Friday, March 20, 2009

Google GrandCentral (Voice) has been saving me $80 a month

I started using GrandCentral last August, many months after I’d signed up for the service.

At that time, post acquisition, Google wasn’t marketing GrandCentral, so it took me an inordinately long time to catch on to the real value. I could call my aged parents in Montreal for free.

Now I’ve switched to Google Voice, and my calling cost has risen astronomically – to 1 cent a minute [1]. With the switch, and some minor glitches in the world economy that incent savings, I decided to look back at our cell phone record and see how much GrandCentral was saving us.

Eighty dollars a month.

Wow.

Ok, so I’m an extreme case. I call my mother on my commute home (it’s not very distracting, honest) so the time adds up.

Still, that’s a lot of money. It not only pays for my iPhone data plan, it’s now covered the cost of my iPhone. Not that Google Voice requires a smart phone (though I sure miss GrandDialer), I can make the calls from any phone for the same price.

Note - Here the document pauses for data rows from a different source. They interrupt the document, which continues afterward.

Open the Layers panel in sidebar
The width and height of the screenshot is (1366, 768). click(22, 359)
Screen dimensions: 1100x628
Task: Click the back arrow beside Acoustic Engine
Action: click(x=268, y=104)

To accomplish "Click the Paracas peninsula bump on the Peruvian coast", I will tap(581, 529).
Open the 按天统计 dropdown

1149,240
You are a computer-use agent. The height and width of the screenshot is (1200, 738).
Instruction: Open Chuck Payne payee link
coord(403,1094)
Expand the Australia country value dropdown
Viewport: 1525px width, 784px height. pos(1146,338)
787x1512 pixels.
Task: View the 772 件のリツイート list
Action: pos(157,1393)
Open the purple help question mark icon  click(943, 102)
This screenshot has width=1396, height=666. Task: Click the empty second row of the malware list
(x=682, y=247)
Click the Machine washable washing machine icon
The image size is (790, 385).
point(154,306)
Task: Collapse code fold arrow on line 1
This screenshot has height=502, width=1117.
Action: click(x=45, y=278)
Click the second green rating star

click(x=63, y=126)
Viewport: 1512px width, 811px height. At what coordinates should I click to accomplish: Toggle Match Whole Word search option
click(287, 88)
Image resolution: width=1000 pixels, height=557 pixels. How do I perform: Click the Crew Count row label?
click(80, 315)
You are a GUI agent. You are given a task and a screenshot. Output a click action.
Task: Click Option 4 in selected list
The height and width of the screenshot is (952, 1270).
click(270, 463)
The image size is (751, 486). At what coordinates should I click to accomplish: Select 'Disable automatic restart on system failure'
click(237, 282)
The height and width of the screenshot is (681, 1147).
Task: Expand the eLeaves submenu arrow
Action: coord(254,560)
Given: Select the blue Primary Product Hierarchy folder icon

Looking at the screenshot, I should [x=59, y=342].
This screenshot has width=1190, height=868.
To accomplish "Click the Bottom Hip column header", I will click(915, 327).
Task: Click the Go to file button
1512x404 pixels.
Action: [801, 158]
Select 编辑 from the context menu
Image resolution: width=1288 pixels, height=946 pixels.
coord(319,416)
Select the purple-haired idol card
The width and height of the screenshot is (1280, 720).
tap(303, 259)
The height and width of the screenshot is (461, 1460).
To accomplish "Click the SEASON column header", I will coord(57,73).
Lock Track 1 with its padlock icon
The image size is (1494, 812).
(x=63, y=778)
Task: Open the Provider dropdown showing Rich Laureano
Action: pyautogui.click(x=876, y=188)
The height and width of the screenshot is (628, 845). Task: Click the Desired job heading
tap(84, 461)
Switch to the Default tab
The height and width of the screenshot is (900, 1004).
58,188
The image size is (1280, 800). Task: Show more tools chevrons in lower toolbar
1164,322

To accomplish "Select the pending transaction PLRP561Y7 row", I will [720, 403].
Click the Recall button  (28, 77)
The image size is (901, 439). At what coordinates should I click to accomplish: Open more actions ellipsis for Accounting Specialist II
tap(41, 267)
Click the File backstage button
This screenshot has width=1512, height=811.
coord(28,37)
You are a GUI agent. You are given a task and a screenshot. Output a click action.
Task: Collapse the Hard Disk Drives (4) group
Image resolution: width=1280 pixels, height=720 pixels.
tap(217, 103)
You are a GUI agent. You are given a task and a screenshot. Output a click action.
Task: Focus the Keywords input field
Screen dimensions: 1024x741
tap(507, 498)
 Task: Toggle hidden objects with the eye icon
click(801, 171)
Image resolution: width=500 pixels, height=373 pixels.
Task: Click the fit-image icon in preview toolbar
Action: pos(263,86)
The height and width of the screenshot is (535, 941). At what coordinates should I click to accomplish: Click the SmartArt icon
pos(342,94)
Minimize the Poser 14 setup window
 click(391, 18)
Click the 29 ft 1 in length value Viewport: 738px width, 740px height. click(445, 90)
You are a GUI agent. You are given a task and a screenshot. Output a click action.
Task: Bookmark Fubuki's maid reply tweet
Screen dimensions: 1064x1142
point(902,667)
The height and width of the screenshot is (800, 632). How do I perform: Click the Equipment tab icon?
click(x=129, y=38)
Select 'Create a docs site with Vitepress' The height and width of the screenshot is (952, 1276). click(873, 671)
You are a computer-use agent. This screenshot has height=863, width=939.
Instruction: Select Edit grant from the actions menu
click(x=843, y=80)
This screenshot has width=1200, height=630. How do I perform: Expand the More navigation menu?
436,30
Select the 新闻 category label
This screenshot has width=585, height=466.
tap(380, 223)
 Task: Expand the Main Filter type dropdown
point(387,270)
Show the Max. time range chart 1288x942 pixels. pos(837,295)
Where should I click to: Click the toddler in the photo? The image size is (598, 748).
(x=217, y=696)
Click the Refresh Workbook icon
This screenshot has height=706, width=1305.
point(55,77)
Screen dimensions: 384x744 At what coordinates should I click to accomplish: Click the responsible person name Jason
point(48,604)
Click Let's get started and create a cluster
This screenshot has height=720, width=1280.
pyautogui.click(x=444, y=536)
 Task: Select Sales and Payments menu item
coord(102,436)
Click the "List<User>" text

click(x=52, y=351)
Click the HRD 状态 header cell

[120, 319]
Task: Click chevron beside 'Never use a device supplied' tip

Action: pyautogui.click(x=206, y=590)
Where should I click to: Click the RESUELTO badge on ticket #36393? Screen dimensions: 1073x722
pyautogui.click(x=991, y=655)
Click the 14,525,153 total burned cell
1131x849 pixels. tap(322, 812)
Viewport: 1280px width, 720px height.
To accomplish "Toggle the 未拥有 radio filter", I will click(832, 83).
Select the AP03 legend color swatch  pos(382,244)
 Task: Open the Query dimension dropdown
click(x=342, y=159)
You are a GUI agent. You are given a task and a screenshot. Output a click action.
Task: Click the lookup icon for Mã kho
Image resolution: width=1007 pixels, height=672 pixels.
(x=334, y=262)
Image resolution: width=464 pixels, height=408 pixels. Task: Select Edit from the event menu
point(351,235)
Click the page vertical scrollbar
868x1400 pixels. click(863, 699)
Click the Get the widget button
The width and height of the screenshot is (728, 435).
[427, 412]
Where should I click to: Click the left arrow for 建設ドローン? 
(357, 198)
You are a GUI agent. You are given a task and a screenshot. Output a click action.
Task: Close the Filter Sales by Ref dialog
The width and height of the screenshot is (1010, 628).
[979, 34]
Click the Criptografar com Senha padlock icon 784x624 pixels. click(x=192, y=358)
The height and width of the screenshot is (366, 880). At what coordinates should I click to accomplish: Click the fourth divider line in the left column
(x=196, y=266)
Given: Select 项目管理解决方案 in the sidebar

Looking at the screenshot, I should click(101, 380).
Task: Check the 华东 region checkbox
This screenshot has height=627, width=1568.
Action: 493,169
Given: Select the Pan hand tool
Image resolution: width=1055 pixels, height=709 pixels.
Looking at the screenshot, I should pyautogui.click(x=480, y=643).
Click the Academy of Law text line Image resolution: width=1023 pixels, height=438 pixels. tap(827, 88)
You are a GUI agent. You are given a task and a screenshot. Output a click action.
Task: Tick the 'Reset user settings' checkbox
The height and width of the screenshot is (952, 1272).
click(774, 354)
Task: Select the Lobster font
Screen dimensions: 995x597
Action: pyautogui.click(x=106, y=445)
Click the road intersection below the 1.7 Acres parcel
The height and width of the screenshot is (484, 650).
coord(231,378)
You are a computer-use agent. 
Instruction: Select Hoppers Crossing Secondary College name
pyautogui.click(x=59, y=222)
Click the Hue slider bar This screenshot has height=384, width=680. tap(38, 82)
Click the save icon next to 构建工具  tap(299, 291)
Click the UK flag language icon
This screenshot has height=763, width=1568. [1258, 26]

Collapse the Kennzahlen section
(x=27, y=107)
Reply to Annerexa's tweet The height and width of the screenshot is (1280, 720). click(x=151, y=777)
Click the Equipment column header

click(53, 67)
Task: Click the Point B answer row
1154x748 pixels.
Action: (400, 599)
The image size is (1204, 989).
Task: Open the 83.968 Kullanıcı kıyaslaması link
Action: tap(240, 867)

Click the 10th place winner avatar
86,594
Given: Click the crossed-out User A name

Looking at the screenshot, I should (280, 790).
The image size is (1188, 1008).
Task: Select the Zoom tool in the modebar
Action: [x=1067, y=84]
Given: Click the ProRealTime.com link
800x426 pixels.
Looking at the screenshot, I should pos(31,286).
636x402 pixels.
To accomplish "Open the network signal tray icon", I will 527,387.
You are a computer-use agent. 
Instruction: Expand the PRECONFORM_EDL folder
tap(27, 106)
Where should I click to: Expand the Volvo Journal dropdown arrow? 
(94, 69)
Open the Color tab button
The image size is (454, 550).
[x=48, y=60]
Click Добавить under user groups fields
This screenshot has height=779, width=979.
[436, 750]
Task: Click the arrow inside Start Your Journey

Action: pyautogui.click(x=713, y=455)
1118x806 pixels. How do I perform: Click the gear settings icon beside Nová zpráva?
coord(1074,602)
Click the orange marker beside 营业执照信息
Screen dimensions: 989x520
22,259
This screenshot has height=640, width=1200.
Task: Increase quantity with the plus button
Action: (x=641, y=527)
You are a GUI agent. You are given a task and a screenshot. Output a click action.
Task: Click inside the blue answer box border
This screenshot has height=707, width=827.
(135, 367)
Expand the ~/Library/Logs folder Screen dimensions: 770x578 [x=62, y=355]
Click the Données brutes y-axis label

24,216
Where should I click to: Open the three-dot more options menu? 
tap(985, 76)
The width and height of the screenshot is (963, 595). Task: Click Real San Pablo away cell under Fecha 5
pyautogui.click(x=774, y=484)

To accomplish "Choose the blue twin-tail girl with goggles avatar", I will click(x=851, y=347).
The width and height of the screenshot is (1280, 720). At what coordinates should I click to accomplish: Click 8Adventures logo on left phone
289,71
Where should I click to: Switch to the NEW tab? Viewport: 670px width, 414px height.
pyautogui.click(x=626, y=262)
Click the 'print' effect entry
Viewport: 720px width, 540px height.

Google Voice will be available to everyone in the US shortly [2]. Around the same time iPhone 3.0 will give me free instant messaging (background push notification).

I’m surprised AT&T’s share price hasn’t started falling.

[1] Precisely 1 cent a minute. None of the tricks those asinine international plans of old used to play. A 22 minute call costs 22 cents, a 1 minute call costs 1 cent.

[2] Looks like it may launch in Canada around the same time, other nations at varying times. It will make a big difference for some family members of ours.

Update 8/09: Google Voice calls to Canada are again free.

3 comments:

Anonymous said...

Computer-to-computer VOIP: 0.0 cents per minute.

Encrypting your calls so NSA operatives don't get to listen in for their own amusement: Priceless.

JGF said...

iPhone 3.0 has a VOIP API, though AT&T is unlikely to permit it to be used over their network. It maybe available over a Wifi network.

Otherwise computer-to-computer VOIP seems most useful for gaming, corporate communications, and calls to nations that tax telecomms severely.

The NSA is more than welcome to listen in on all my calls :-).

Anonymous said...

How does AT&T attempt to block VOIP? Software restrictions on the iPhone or traffic molestation on the network?

The former can be fixed by jailbreaking your iPhone; fixing the latter is just a matter of setting up a VPN from your iPhone to a computer with uncensored Internet access.